§ Goal of the exercise: Reproduce exactly, with no other output, every line of the data below from the line containing "How do I perform: Open" to the end, inclusive.

§ Input for this task:
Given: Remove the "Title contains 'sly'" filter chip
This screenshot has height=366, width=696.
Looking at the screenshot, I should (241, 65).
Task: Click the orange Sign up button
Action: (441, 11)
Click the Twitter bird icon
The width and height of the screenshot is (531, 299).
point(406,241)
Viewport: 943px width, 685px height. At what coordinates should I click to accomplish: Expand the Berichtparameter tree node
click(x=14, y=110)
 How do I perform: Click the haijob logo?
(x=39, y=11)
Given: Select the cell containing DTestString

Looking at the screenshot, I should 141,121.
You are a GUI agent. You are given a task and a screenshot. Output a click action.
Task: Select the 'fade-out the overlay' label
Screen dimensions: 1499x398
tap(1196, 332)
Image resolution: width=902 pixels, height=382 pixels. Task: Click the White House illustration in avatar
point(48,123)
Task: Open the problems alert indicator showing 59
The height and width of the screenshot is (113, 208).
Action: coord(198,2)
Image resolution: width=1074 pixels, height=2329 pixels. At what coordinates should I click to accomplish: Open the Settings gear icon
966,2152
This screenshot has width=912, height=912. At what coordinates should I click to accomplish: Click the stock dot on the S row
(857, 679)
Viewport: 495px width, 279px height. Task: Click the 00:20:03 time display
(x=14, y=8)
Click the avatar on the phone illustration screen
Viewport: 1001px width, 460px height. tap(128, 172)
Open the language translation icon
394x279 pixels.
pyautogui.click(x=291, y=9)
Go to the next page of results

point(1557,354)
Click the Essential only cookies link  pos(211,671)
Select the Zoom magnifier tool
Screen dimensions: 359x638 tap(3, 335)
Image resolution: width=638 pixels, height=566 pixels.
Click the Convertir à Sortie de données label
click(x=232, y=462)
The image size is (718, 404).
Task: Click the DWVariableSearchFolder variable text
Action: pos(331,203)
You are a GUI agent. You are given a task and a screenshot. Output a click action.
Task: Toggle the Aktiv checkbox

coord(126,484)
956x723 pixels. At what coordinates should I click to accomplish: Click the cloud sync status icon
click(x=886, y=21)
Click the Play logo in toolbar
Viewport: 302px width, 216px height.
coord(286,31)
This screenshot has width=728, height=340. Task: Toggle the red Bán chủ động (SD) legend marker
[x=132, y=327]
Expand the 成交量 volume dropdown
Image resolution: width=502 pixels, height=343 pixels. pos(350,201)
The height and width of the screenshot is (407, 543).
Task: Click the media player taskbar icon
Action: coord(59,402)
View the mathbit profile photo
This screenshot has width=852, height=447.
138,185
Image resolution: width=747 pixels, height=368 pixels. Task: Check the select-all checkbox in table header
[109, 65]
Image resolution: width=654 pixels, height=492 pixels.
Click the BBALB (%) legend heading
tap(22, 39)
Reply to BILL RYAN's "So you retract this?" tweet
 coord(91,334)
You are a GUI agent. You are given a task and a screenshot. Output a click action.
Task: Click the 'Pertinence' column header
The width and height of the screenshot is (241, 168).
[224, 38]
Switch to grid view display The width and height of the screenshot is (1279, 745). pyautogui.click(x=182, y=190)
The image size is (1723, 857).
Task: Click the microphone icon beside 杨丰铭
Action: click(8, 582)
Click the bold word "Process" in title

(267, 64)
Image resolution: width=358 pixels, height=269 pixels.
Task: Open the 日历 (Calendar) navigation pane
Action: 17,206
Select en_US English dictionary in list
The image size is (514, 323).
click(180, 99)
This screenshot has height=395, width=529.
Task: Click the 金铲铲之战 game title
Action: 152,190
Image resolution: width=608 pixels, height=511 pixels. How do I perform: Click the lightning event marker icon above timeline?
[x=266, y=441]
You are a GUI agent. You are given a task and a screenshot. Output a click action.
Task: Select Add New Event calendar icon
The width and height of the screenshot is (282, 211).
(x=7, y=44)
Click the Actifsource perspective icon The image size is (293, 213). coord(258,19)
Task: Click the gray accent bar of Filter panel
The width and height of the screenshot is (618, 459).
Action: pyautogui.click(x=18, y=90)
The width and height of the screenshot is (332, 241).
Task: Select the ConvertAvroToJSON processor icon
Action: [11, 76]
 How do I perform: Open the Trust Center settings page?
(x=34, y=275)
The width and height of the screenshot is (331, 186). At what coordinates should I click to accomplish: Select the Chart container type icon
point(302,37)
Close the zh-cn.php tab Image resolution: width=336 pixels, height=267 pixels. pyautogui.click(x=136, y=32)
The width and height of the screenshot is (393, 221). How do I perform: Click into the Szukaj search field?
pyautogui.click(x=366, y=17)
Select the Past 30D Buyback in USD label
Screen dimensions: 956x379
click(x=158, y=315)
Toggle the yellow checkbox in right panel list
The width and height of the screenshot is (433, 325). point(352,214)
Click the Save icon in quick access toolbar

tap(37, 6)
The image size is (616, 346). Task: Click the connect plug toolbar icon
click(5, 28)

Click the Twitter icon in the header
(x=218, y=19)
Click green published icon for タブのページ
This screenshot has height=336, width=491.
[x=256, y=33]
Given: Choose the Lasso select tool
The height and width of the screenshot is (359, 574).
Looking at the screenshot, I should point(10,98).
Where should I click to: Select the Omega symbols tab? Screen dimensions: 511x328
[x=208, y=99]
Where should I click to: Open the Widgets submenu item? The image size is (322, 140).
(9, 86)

§ Solution below:
 How do I perform: Open the Trust Center settings page?
(x=34, y=275)
The width and height of the screenshot is (331, 186). At what coordinates should I click to accomplish: Select the Chart container type icon
point(302,37)
Close the zh-cn.php tab Image resolution: width=336 pixels, height=267 pixels. pyautogui.click(x=136, y=32)
The width and height of the screenshot is (393, 221). How do I perform: Click into the Szukaj search field?
pyautogui.click(x=366, y=17)
Select the Past 30D Buyback in USD label
Screen dimensions: 956x379
click(x=158, y=315)
Toggle the yellow checkbox in right panel list
The width and height of the screenshot is (433, 325). point(352,214)
Click the Save icon in quick access toolbar

tap(37, 6)
The image size is (616, 346). Task: Click the connect plug toolbar icon
click(5, 28)

Click the Twitter icon in the header
(x=218, y=19)
Click green published icon for タブのページ
This screenshot has height=336, width=491.
[x=256, y=33]
Given: Choose the Lasso select tool
The height and width of the screenshot is (359, 574).
Looking at the screenshot, I should point(10,98).
Where should I click to: Select the Omega symbols tab? Screen dimensions: 511x328
[x=208, y=99]
Where should I click to: Open the Widgets submenu item? The image size is (322, 140).
(9, 86)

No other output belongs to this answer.